Mapping Methods

Dean Evans and David Iles

Summary

To generate standardized, province-wide maps of breeding bird relative abundance in Saskatchewan, we conducted statistical modelling using data collected during the Saskatchewan Breeding Bird Atlas. Because survey coverage and effort varied among atlas squares—and many northern squares were not surveyed at all—statistical modelling was used to correct for this variation and to interpolate abundance estimates across unsampled areas.

Our approach involved four main steps:

  1. Filtering species-specific data appropriate for abundance analysis.
  2. Fitting statistical models to estimate spatial abundance patterns and habitat associations, accounting for differences in survey effort and timing.
  3. Generating model-based predictions of relative abundance and probability of observation across the province, for a standardized amount of survey effort.
  4. Reviewing and validating model outputs, both quantitatively and qualitatively, to ensure reliability.

All analyses were conducted in R version 4.4.0. Code and documentation are available at https://github.com/deanrobertevans/SaskAtlas/.

Data Sources and Filtering

We used three main sources of species observation data:

  • Point Counts: Standardized 3-, 5-, and 10-minute counts where observers recorded all birds seen or heard.
  • Acoustic Recordings: Up to 10 minutes in duration, transcribed by experts to yield species counts similar to point counts (though without visual detections).
  • Stationary Count and Linear Transect Checklists: Completed checklists within each 10 × 10 km atlas square, indicating which species were and were not detected during a survey. Only complete checklists (i.e., those in which observers indicated all species were reported) were included.  Linear transect checklists imply the atlas participant moved through the atlas square while recording birds, and included associated measures of distance traveled and time taken.  Stationary counts are similar to point counts, but included non-standardized survey durations.

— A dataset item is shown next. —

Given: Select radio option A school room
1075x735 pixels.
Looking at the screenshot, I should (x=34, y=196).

All data were extracted from NatureCounts and WildTrax platforms and cross-referenced to remove duplicates. Surveys were included in the abundance analysis if they:

  • Occurred during a given species expected breeding season and during the time that species was expected to be the most vocally active;
  • Were spatially and temporally referenced (i.e., included GPS coordinates and date/time information);
  • Represented valid and complete survey protocols (e.g., 3-10 minute point counts or complete checklists);
  • Met minimum quality assurance thresholds (e.g., not flagged as outliers);

Even if a survey was not used for relative abundance modelling, it still contributed to other atlas products (e.g., species presence and breeding summaries).

Covariates

We modelled bird abundance using a suite of environmental covariates, summarized within a 1 km radius of each survey location. These included:

  • Land Cover: Percent cover of “Urban,” “Cropland,” “Wetland,” “Needleleaf Forest,” and “Grass/Shrub” from the 2020 Land Cover of Canada dataset (Natural Resources Canada 2020).
  • Forest Characteristics: Percent conifer and broadleaf forest cover, and canopy closure from the SCANFI dataset (Guindon et al. 2024).
  • Topography: Mean elevation and slope derived from digital elevation maps of Saskatchewan retrieved using the ‘elevatr’ R package (Hollister 2023).
  • Climate: Mean annual temperature and precipitation (1991–2020 normals; Fick & Hijmans 2017; Wang et al. 2016).
  • Hydrology: Mean distance to water and wetland recurrence (Pekel et al. 2016).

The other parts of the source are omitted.